Cependant Mignon venait d’entraîner Steiner au café des Variétés. Voyant le succès de Nana, il s’était mis à parler d’elle avec enthousiasme, tout en surveillant le banquier du coin de l’œil. Il le connaissait, deux fois il l’avait aidé à tromper Rose, puis, le caprice passé, l’avait ramené, repentant et fidèle. Dans le café, les consommateurs trop nombreux se serraient autour des tables de marbre ; quelques-uns buvaient debout, précipitamment ; et les larges glaces reflétaient à l’infini cette cohue de têtes, agrandissaient démesurément l’étroite salle, avec ses trois lustres, ses banquettes de moleskine, son escalier tournant drapé de rouge.

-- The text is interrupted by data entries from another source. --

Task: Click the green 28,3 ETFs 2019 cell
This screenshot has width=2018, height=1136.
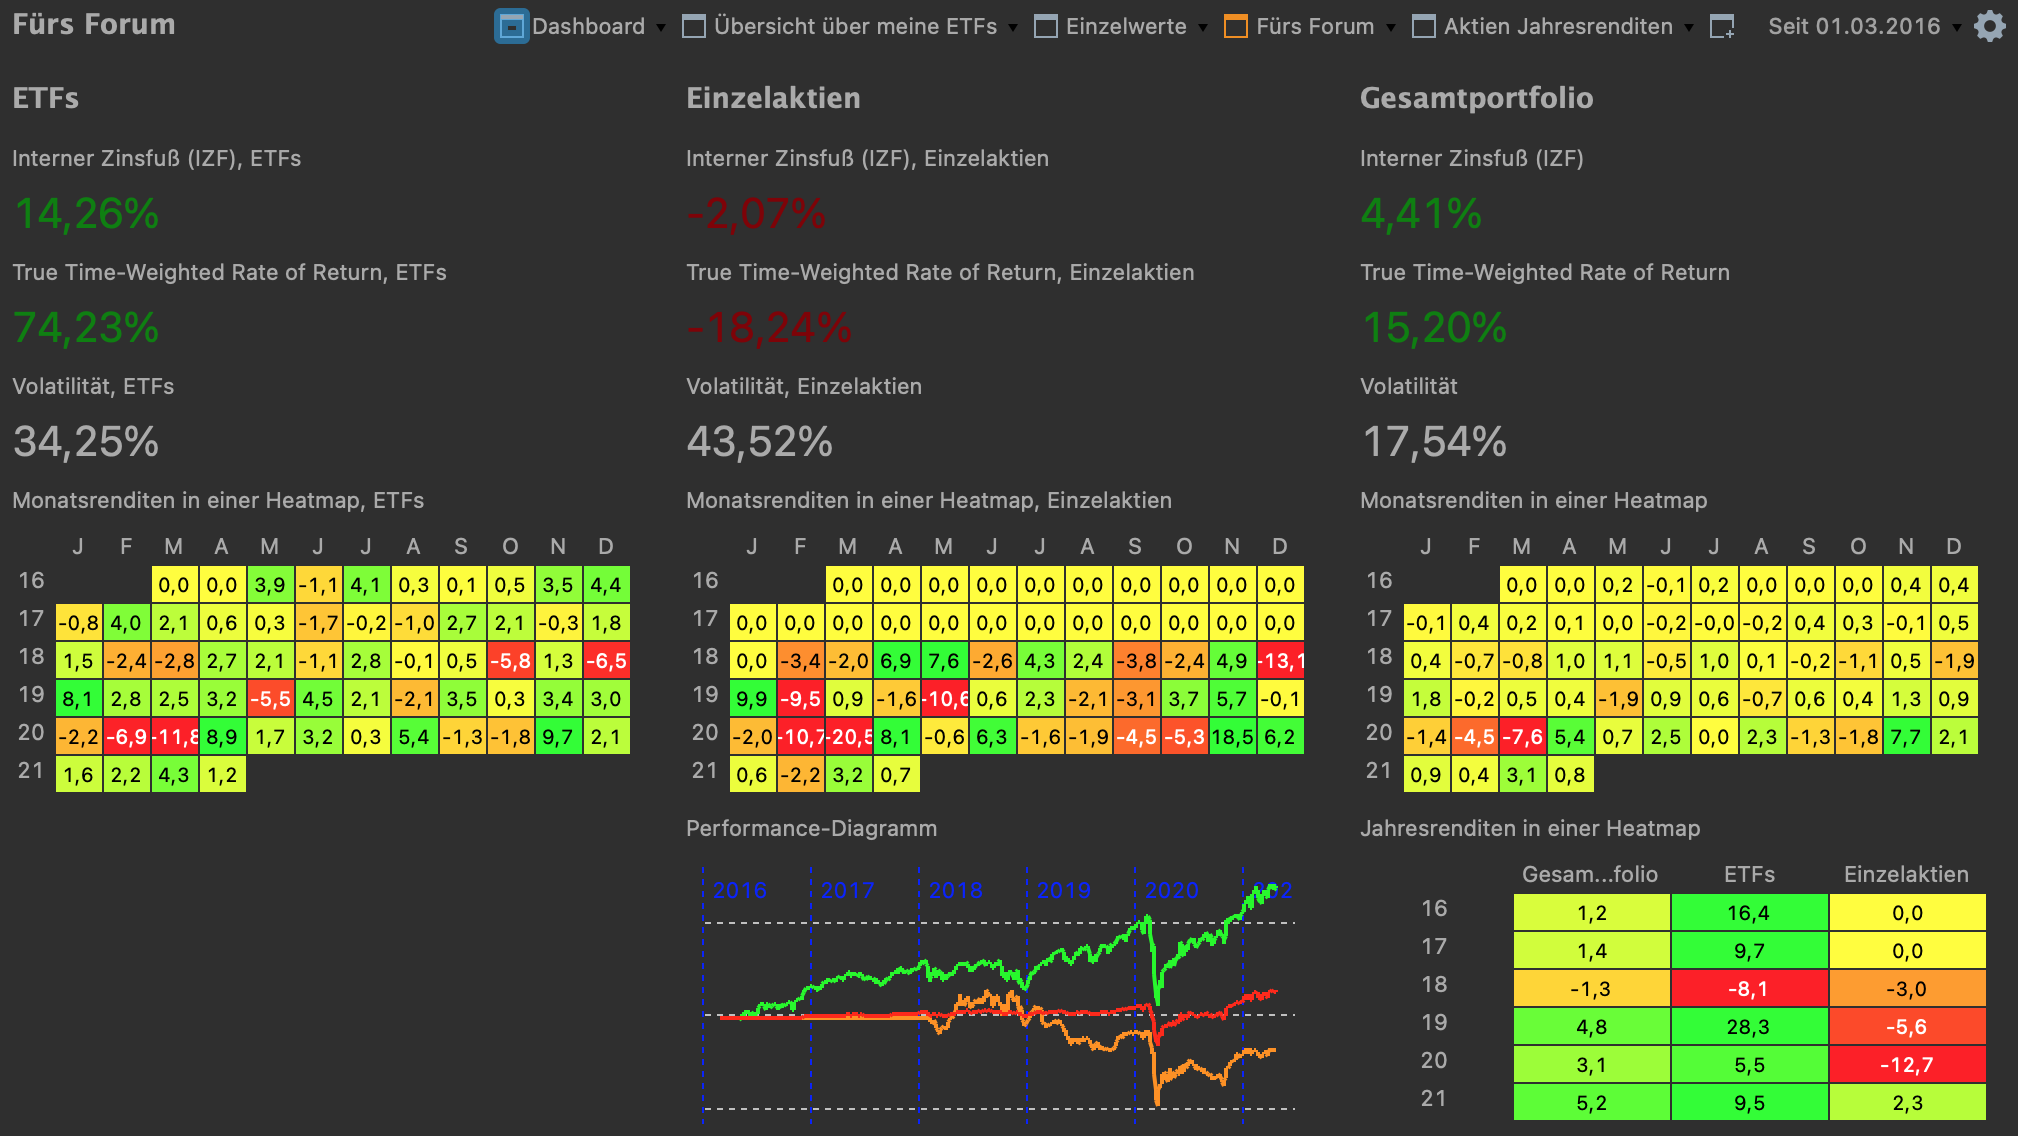Action: (x=1749, y=1027)
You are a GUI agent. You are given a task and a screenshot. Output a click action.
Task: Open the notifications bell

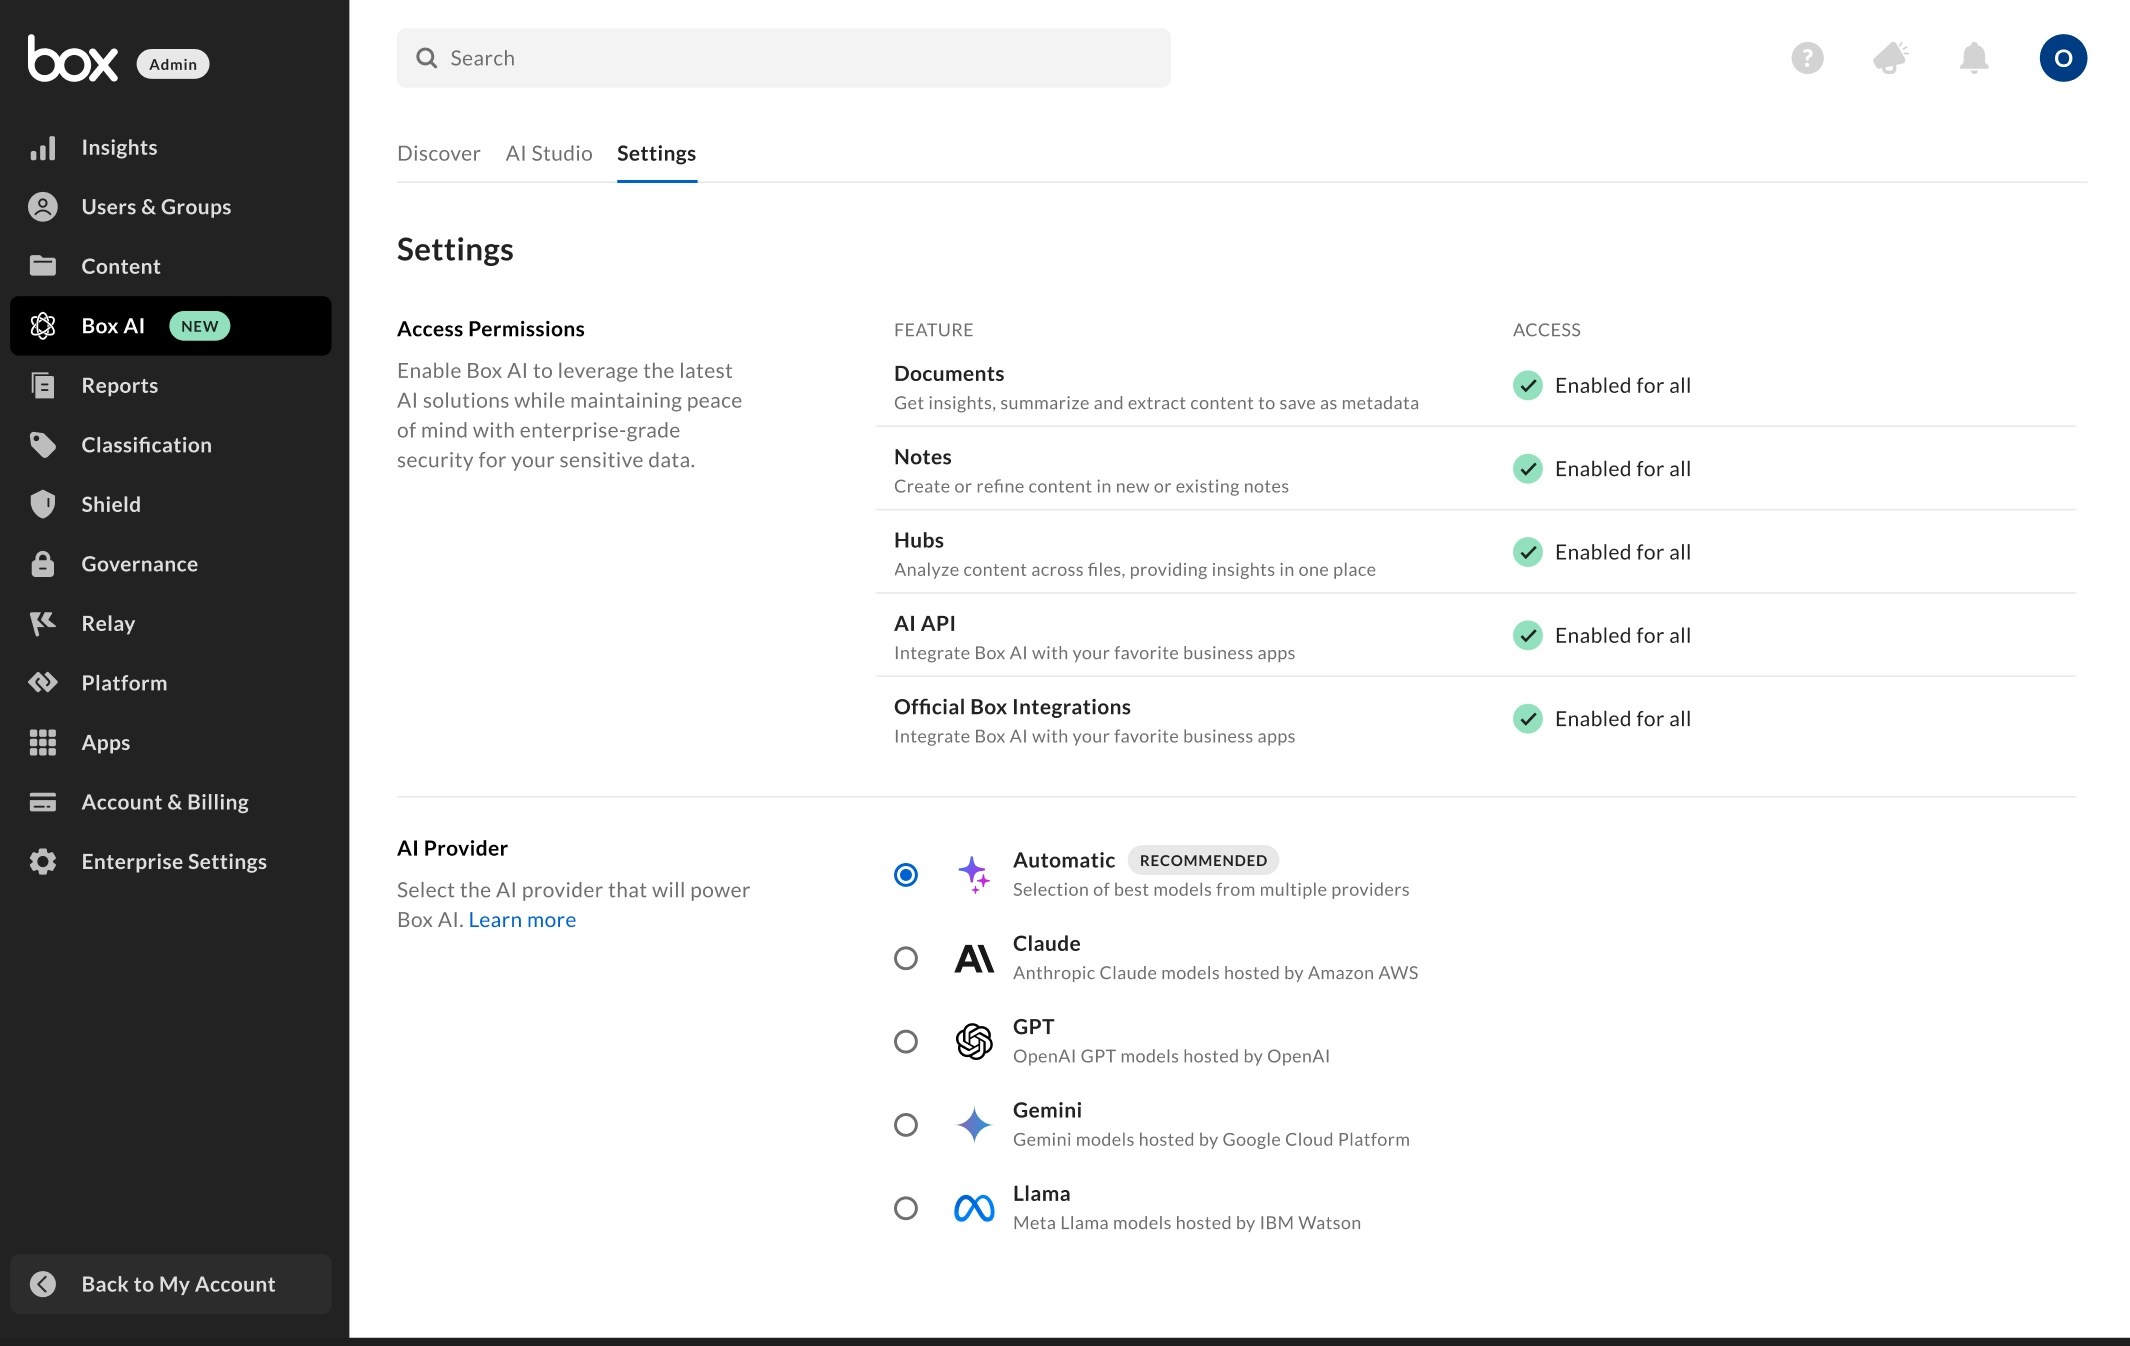coord(1973,58)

Steiner alla se placer à une table de la première salle, ouverte sur le boulevard, dont on avait enlevé les portes un peu tôt pour la saison. Comme Fauchery et la Faloise passaient, le banquier les retint.

— Venez donc prendre un bock avec nous.

Mais une idée le préoccupait, il voulait rejeter un bouquet à Nana. Enfin, il appela un garçon du café, qu’il nommait familièrement Auguste. Mignon, qui écoutait, le regarda d’un œil si clair, qu’il se troubla, en balbutiant :

— Deux bouquets, Auguste, et remettez-les à l’ouvreuse ; un pour chacune de ces dames, au bon moment, n’est-ce pas ?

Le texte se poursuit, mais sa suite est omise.